As palavras dela ficaram-me na cabeça durante dias.

Finalmente, numa sexta-feira à tarde, tomei coragem. Esperei que Sofia chegasse do trabalho e sentei-a no sofá.

— Amor… preciso falar contigo.

Ela olhou para mim com medo nos olhos.

— Vou falar com a minha mãe hoje. Vou pedir-lhe as chaves do apartamento.

Ela desatou a chorar — desta vez de alívio.

Quando a minha mãe chegou no sábado para “trazer uns bolinhos”, sentei-me com ela à mesa da cozinha.

— Mãe… preciso pedir-te uma coisa importante.

Ela olhou para mim desconfiada.

— Preciso que me devolvas as chaves do nosso apartamento.
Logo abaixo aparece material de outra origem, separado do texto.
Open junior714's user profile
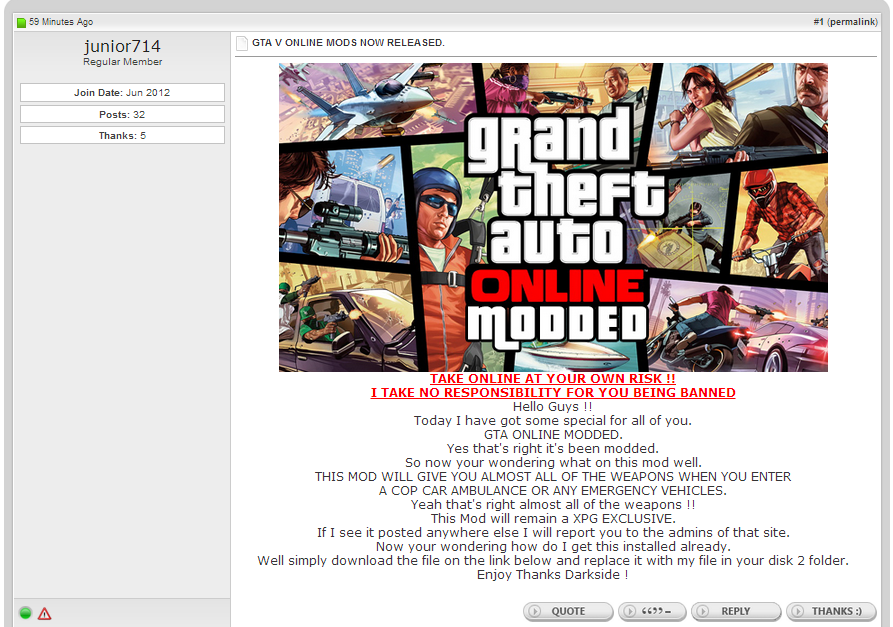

O silêncio foi ensurdecedor. Ela ficou branca como a cal.

— Estás a expulsar-me da tua vida?

— Não, mãe… Mas preciso que respeites o nosso espaço. Eu amo-te muito, mas agora tenho uma família para proteger também.

Ela levantou-se devagar, tirou as chaves da mala e pousou-as na mesa com mãos trémulas.

— Nunca pensei ouvir isto de ti…

Saiu sem olhar para trás.

Fiquei ali sentado muito tempo depois dela sair. Sofia veio abraçar-me em silêncio.

Os dias seguintes foram estranhos: um vazio enorme misturado com alívio. A minha mãe deixou de ligar durante uma semana inteira — coisa inédita desde que saí de casa aos 28 anos.

Depois ligou finalmente:

— Miguel… desculpa ter exagerado. Preciso de tempo para aceitar isto.

Chorei ao telefone como nunca tinha chorado antes.

Hoje olho para trás e pergunto-me: será possível ser bom filho e bom marido ao mesmo tempo? Ou há momentos em que temos mesmo de escolher? E vocês… já passaram por algo assim?